Transcribe every record beneath, precisely as written.

[Collected data]
<<<<

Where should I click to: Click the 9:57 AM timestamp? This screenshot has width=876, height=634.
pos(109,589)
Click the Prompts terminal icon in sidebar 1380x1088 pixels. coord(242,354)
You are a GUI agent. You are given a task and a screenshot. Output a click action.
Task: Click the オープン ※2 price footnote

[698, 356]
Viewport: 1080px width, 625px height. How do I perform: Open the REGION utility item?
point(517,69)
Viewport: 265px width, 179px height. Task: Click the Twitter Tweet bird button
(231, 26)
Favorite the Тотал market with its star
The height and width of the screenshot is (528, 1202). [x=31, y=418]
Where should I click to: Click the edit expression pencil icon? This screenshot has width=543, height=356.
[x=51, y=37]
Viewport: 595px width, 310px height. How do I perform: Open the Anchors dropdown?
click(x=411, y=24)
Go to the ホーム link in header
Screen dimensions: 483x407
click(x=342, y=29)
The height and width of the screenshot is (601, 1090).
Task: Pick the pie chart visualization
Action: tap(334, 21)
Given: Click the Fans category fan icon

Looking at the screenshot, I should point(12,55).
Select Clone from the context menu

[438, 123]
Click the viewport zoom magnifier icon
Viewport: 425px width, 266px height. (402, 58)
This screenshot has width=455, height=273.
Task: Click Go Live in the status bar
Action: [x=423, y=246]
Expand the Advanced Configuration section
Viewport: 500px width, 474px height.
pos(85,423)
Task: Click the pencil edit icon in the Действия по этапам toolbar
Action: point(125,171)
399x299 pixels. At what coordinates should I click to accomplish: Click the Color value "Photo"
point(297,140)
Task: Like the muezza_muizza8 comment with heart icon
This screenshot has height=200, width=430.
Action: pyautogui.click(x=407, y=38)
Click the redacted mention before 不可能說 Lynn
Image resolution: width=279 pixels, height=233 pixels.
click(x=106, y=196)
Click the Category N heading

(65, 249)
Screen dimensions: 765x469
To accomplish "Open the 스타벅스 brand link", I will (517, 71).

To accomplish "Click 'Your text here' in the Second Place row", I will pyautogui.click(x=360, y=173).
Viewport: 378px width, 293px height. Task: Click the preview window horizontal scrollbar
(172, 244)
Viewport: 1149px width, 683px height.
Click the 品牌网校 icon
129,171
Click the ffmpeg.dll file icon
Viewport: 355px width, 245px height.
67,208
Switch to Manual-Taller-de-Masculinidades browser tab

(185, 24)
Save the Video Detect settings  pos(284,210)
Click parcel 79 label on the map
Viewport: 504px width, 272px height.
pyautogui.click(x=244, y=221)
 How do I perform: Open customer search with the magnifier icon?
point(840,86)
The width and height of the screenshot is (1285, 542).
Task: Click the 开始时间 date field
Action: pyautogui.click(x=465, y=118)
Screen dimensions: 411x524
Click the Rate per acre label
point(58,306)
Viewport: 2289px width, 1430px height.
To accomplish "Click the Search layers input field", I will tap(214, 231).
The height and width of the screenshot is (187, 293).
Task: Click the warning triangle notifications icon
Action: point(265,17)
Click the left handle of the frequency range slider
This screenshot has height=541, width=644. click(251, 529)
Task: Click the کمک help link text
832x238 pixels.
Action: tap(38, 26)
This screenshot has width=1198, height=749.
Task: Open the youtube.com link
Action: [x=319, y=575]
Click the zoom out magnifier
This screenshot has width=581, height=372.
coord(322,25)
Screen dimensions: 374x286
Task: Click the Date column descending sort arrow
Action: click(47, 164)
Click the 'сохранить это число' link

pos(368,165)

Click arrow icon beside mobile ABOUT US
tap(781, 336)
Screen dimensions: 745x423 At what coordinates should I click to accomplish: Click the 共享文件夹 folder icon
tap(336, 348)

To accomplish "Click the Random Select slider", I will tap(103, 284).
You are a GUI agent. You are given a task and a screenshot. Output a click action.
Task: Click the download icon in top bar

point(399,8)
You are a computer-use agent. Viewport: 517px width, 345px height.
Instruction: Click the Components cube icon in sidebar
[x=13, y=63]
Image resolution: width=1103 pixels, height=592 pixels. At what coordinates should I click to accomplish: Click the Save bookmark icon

>>>>

Answer box:
Where should I click to: Click the 9:57 AM timestamp? This screenshot has width=876, height=634.
pos(109,589)
Click the Prompts terminal icon in sidebar 1380x1088 pixels. coord(242,354)
You are a GUI agent. You are given a task and a screenshot. Output a click action.
Task: Click the オープン ※2 price footnote

[698, 356]
Viewport: 1080px width, 625px height. How do I perform: Open the REGION utility item?
point(517,69)
Viewport: 265px width, 179px height. Task: Click the Twitter Tweet bird button
(231, 26)
Favorite the Тотал market with its star
The height and width of the screenshot is (528, 1202). [x=31, y=418]
Where should I click to: Click the edit expression pencil icon? This screenshot has width=543, height=356.
[x=51, y=37]
Viewport: 595px width, 310px height. How do I perform: Open the Anchors dropdown?
click(x=411, y=24)
Go to the ホーム link in header
Screen dimensions: 483x407
click(x=342, y=29)
The height and width of the screenshot is (601, 1090).
Task: Pick the pie chart visualization
Action: tap(334, 21)
Given: Click the Fans category fan icon

Looking at the screenshot, I should point(12,55).
Select Clone from the context menu

[438, 123]
Click the viewport zoom magnifier icon
Viewport: 425px width, 266px height. (402, 58)
This screenshot has width=455, height=273.
Task: Click Go Live in the status bar
Action: [x=423, y=246]
Expand the Advanced Configuration section
Viewport: 500px width, 474px height.
pos(85,423)
Task: Click the pencil edit icon in the Действия по этапам toolbar
Action: point(125,171)
399x299 pixels. At what coordinates should I click to accomplish: Click the Color value "Photo"
point(297,140)
Task: Like the muezza_muizza8 comment with heart icon
This screenshot has height=200, width=430.
Action: pyautogui.click(x=407, y=38)
Click the redacted mention before 不可能說 Lynn
Image resolution: width=279 pixels, height=233 pixels.
click(x=106, y=196)
Click the Category N heading

(65, 249)
Screen dimensions: 765x469
To accomplish "Open the 스타벅스 brand link", I will (517, 71).

To accomplish "Click 'Your text here' in the Second Place row", I will pyautogui.click(x=360, y=173).
Viewport: 378px width, 293px height. Task: Click the preview window horizontal scrollbar
(172, 244)
Viewport: 1149px width, 683px height.
Click the 品牌网校 icon
129,171
Click the ffmpeg.dll file icon
Viewport: 355px width, 245px height.
67,208
Switch to Manual-Taller-de-Masculinidades browser tab

(185, 24)
Save the Video Detect settings  pos(284,210)
Click parcel 79 label on the map
Viewport: 504px width, 272px height.
pyautogui.click(x=244, y=221)
 How do I perform: Open customer search with the magnifier icon?
point(840,86)
The width and height of the screenshot is (1285, 542).
Task: Click the 开始时间 date field
Action: pyautogui.click(x=465, y=118)
Screen dimensions: 411x524
Click the Rate per acre label
point(58,306)
Viewport: 2289px width, 1430px height.
To accomplish "Click the Search layers input field", I will tap(214, 231).
The height and width of the screenshot is (187, 293).
Task: Click the warning triangle notifications icon
Action: point(265,17)
Click the left handle of the frequency range slider
This screenshot has height=541, width=644. click(251, 529)
Task: Click the کمک help link text
832x238 pixels.
Action: tap(38, 26)
This screenshot has width=1198, height=749.
Task: Open the youtube.com link
Action: [x=319, y=575]
Click the zoom out magnifier
This screenshot has width=581, height=372.
coord(322,25)
Screen dimensions: 374x286
Task: Click the Date column descending sort arrow
Action: click(47, 164)
Click the 'сохранить это число' link

pos(368,165)

Click arrow icon beside mobile ABOUT US
tap(781, 336)
Screen dimensions: 745x423 At what coordinates should I click to accomplish: Click the 共享文件夹 folder icon
tap(336, 348)

To accomplish "Click the Random Select slider", I will tap(103, 284).
You are a GUI agent. You are given a task and a screenshot. Output a click action.
Task: Click the download icon in top bar

point(399,8)
You are a computer-use agent. Viewport: 517px width, 345px height.
Instruction: Click the Components cube icon in sidebar
[x=13, y=63]
Image resolution: width=1103 pixels, height=592 pixels. At what coordinates should I click to accomplish: Click the Save bookmark icon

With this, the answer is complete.